__Set problem__
Reproduce everything from "regex = b'<a" down to "url: ' + str(rev_url))" in the forum question below about pulling a URL out of an HTML tag with a regex.

__Selected extract__
★ ★ ★

How to extract the URL from this HTML tag?

Question

I'm trying to get all URLs with id='revSAR' from the HTML tag below, using a Python regex:

<a id='revSAR' href='http://www.amazon.com/Altec-Lansing-inMotion-Mobile-Speaker/product-reviews/B000EDKP8U/ref=cm_cr_dp_see_all_summary?ie=UTF8&showViewpoints=1&sortBy=byRankDescending' class='txtsmall noTextDecoration'>
  See all 136 customer reviews
</a>

I tried the code below, but it's not working (it prints nothing):

regex = b'<a id="revSAR" href="(.+?)" class="txtsmall noTextDecoration">(.+?)</a>'
pattern=re.compile(regex)
rev_url=re.findall(pattern,txt)
print ('reviews url: ' + str(rev_url))

★ ★ ★

__Material shown__
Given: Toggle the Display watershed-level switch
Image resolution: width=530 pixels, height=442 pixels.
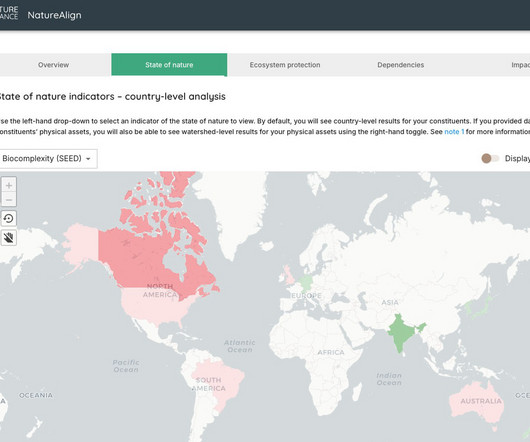Looking at the screenshot, I should coord(490,158).
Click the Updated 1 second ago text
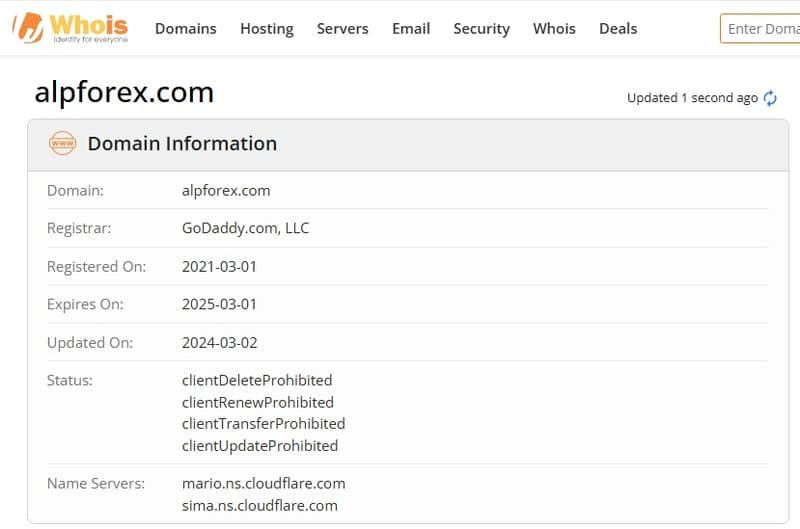The height and width of the screenshot is (529, 800). pyautogui.click(x=692, y=98)
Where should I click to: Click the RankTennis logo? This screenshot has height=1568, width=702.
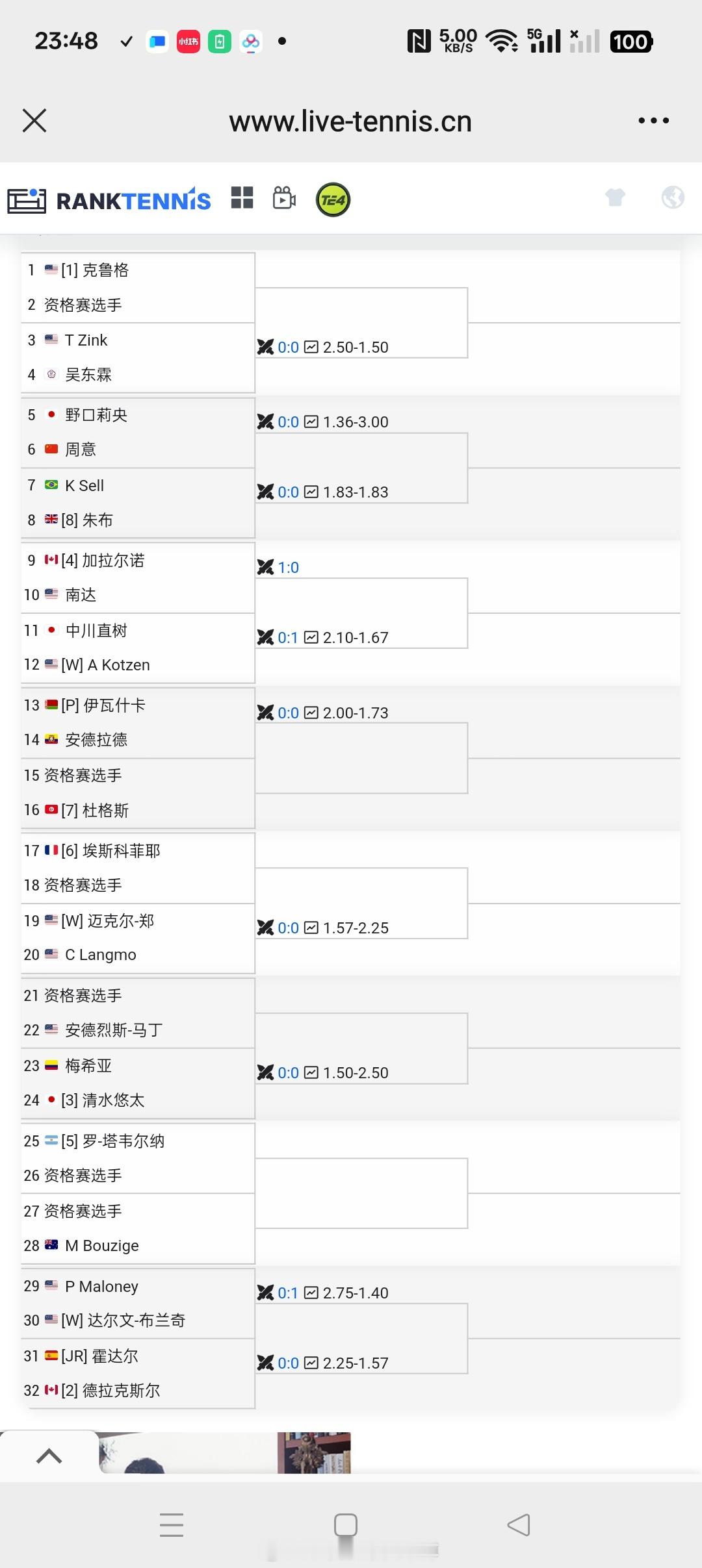[x=109, y=200]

★ ★ ★

__Response below__
regex = b'<a id="revSAR" href="(.+?)" class="txtsmall noTextDecoration">(.+?)</a>'
pattern=re.compile(regex)
rev_url=re.findall(pattern,txt)
print ('reviews url: ' + str(rev_url))